OWASP LLM10:2025 – Unbounded Consumption: When AI Overloads Systems

Most people think of language models as “just” text generators. LLMs can do far more than complete sentences when integrated into applications, chatbots, or autonomous agents. They can launch processes and consume APIs. They can also write files and interact with systems.

Now imagine if an LLM doesn’t know when to stop.

That’s exactly what OWASP LLM10:2025 – Unbounded Consumption warns us about. AI systems may consume too many resources. They might execute infinite tasks or trigger downstream overload without constraints or guardrails.

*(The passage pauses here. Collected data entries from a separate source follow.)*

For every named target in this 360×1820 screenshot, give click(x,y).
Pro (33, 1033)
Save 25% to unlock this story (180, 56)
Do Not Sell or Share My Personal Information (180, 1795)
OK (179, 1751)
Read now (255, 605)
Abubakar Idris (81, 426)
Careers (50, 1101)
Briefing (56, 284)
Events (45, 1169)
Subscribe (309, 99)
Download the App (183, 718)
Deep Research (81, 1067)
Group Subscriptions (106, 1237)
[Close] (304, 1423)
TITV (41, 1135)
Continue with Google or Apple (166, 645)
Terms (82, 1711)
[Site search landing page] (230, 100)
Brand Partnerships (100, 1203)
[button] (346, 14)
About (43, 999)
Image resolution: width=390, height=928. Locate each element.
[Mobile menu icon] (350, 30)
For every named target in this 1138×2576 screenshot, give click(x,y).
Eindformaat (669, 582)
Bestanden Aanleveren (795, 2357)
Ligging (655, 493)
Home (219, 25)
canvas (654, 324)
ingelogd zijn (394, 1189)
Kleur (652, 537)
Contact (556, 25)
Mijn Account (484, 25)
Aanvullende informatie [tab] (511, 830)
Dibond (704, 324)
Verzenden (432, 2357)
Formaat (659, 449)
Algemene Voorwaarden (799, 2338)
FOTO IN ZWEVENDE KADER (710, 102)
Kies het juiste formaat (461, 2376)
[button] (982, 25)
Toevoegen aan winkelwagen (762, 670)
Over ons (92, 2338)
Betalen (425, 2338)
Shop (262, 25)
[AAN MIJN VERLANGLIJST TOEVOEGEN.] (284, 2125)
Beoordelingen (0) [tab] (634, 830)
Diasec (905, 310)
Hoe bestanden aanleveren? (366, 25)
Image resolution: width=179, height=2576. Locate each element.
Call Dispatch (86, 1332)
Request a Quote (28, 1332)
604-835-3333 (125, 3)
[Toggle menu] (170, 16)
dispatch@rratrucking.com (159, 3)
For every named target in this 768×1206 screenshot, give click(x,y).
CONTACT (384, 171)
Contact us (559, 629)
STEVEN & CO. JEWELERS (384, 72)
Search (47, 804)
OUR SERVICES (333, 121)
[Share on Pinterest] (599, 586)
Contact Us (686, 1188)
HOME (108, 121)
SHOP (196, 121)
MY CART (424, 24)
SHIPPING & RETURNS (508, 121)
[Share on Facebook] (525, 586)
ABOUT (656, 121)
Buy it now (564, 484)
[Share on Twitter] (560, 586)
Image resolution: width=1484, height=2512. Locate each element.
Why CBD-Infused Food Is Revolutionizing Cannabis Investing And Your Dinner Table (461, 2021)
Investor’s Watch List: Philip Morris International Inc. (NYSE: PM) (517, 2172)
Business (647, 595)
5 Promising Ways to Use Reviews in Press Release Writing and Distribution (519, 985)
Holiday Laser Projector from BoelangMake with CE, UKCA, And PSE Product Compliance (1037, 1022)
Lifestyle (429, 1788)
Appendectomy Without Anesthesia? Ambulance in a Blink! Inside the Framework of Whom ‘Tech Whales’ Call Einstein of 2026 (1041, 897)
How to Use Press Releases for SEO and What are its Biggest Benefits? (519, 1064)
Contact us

What is Unbounded Consumption?

Unbounded consumption happens when a model’s output or behavior leads to:

  • Excessive API calls
  • Unlimited memory usage
  • Endless loops or task chains
  • Overloaded databases or services
  • Unexpected cloud costs

This isn't just inefficient—it can lead to denial of service, application crashes, or even financial damage.

Real-World Scenarios

  • Prompt loops: A chatbot is asked to "explain until the user says stop"—and keeps generating massive output forever.
  • Code generators: An LLM creates a recursive function that crashes the runtime when executed.
  • API overuse: A model-powered assistant makes hundreds of backend calls for a single query.
  • Infinite agent chaining: A self-reflecting AI tool spawns sub-agents recursively and overloads the system.

Why This Happens

LLMs don’t have a native understanding of:

  • Execution cost
  • Compute limits
  • Quotas
  • Resource prioritization

They respond to prompts with text—but that text can drive automation, and if not checked, automation can break systems.

How to Prevent It

1. Rate Limiting & Timeouts

Set strict limits on:

  • Output length
  • API call frequency
  • Model execution duration

2. Token Budgeting

Use token counters to prevent overly long or recursive generation cycles. Most AI providers offer token tracking via APIs.

3. Function Call Limits

If your LLM can trigger tools or agents, limit how many functions it can call in one response or session.

4. Output Guards

Sanitize outputs to look for looped patterns, code that self-calls, or signs of automation abuse.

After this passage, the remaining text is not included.